The marriage is basically a roommate situation. We never fight - it seems more because nobody cares enough than it is because there aren't issues to resolve. We live in denial..... We peacefully co-exist but we do not touch, kiss, and we certainly don't do anything "intimate".

I made a mistake and started an affair with someone I knew. Feelings have developed. Terrible terrible decision...OBVIOUSLY. I know I should have left or fixed my marriage before being involved with anyone, but I did....I can't undo it. I stupidly thought sex was all that was missing, wanted to maintain full-time parental role, and financially it would be tough on everyone including my child. I did talk to my wife multiple times about the impact no kissing touching, cuddling, sex was having on me but we couldn't find that feeling....in fact I am afraid it is gone.

As an FYI, she knows about the affair. She doesn't fault me, she said she understands why I would. I did deny having feelings for the OW. That was 3 months ago, she hasn't even brought it up since then. No inquiries about if it is over, how many times, etc.. - stuff I would expect someone in love and betrayed or deeply hurt to want to know. It's weird. I have checked and I don't think she is in an affair - possible more weird. I honestly believe she just has lost any desire to be intimate, with me or anyone. She simple doesn't want or need such things. For a brief period she would give in to my advances, but having sex with someone uninterested is in many ways worse than not having it. 

Also, I'd say I'm a decent man (yeah I know - I had an affair)....but in terms of looks, being helpful around the home, with the child, high income, good provider, run rrrands, responsible, maintain the home, cook, etc..

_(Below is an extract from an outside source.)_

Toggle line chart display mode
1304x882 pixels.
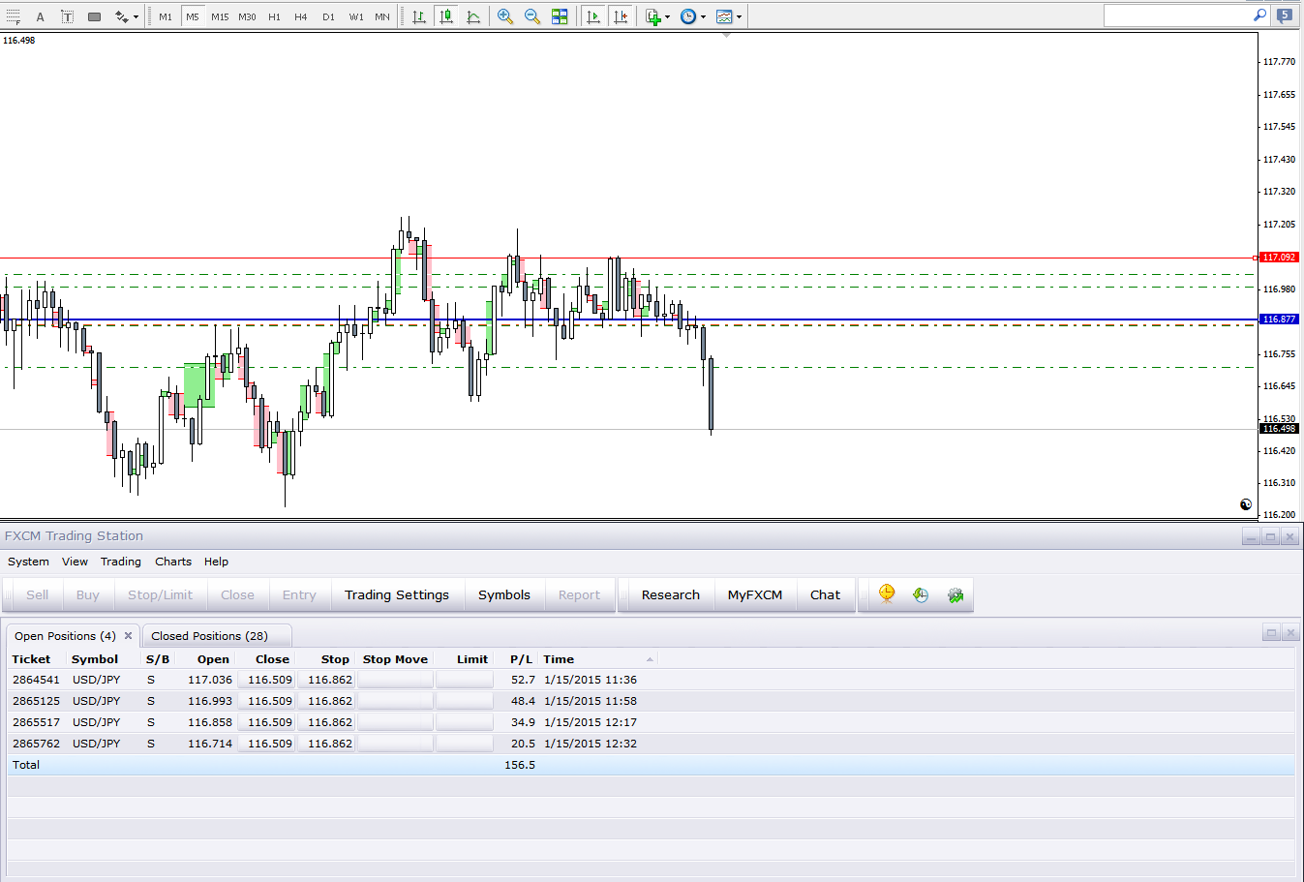(x=473, y=16)

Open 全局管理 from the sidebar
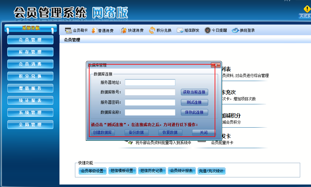pyautogui.click(x=30, y=125)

I don't know what to do... I have been in counseling, suggested my wife do the same, she has no interest. She was open to MC, but I told her I need to first figure out if I want to fix it - perhaps I am wrong, but I don't see a point in going unless I am going to commit to fixing our issues.

The problem for me is that after 10 or so years of being basically friends, I don't desire her that way. I'm pretty sure she feels the same since I can't remember the last time she sought any intimacy from me, must be 7 or so years.

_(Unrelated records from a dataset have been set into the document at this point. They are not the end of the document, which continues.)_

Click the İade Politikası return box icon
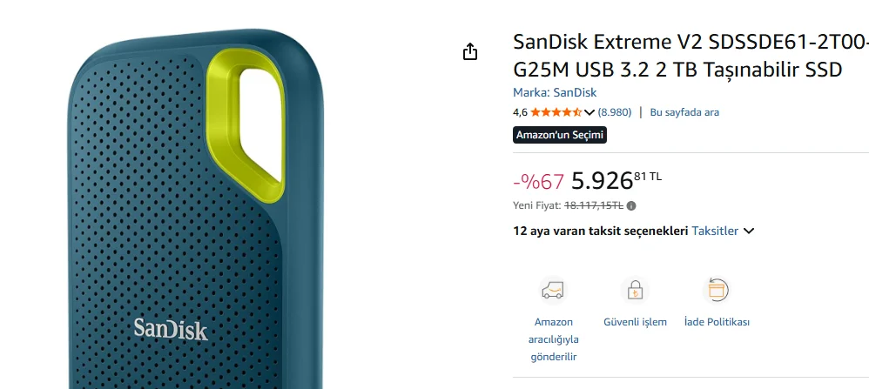869x389 pixels. click(717, 291)
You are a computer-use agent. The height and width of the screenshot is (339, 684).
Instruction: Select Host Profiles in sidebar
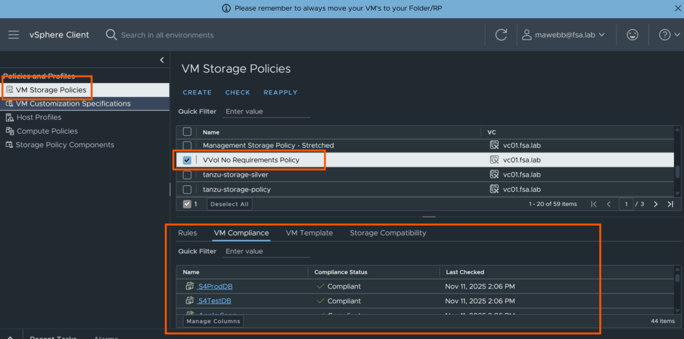tap(39, 117)
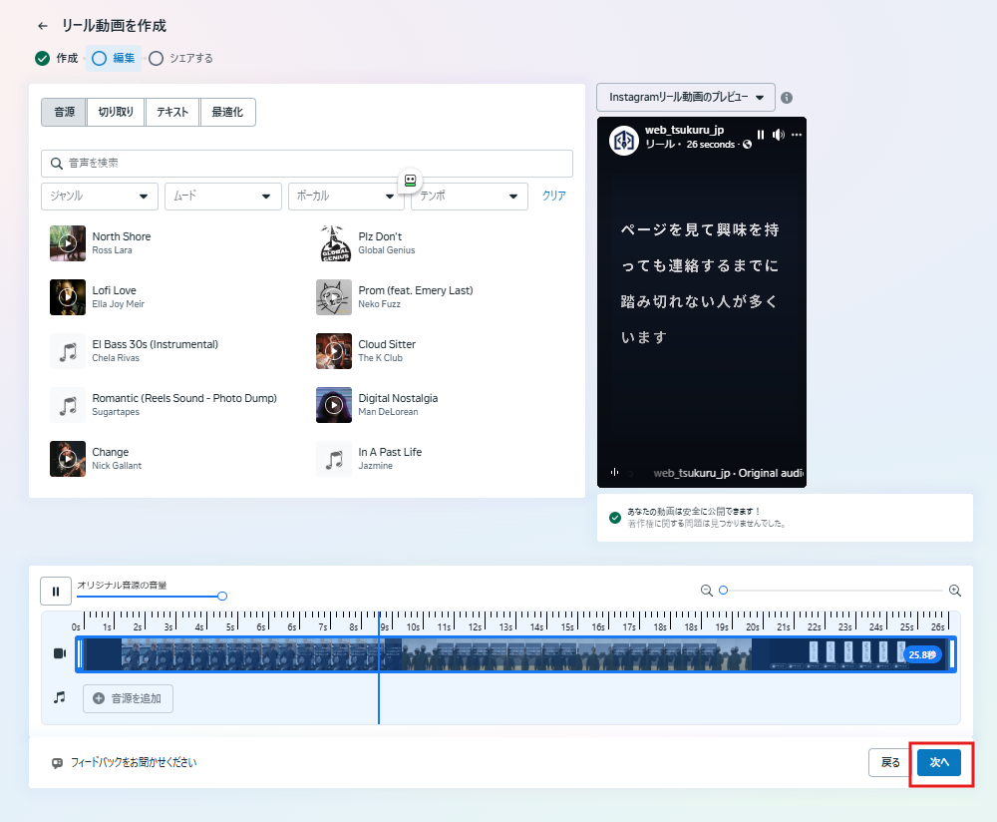Screen dimensions: 997x822
Task: Click the info icon next to preview dropdown
Action: point(787,98)
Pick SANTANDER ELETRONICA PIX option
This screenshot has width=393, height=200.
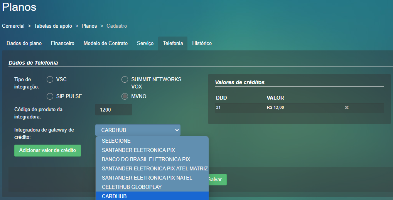(x=138, y=150)
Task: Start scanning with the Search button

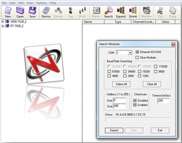Action: (x=114, y=130)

It's pretty messed up. We are in fact great friends, we met after high school, nearly 25 years ago. Somewhere along the way we grew apart, far apart, and I don't think it can ever come back. At the same time there is no fighting, no verbal abuse, physical abuse, alcohol abuse, drug abuse - the things that are definite "get out" signs.

It's sort of an odd question, but do you leave simply because you don't have any romantic love? I do love her like a family member, would only want the best or her always, but I don't "love love" her, not the way that seems appropriate in a marriage. 

I am not viewing leaving as something I'd do for his OW - if things worked out so be it, if not, so be it. I need to do what is best for me, but I am incredibly torn. I just don't think I can live a life absent of romance and physical intimacy and I can't live a life as a cheater having affairs.

Any advice is welcomed. Sorry for rambling......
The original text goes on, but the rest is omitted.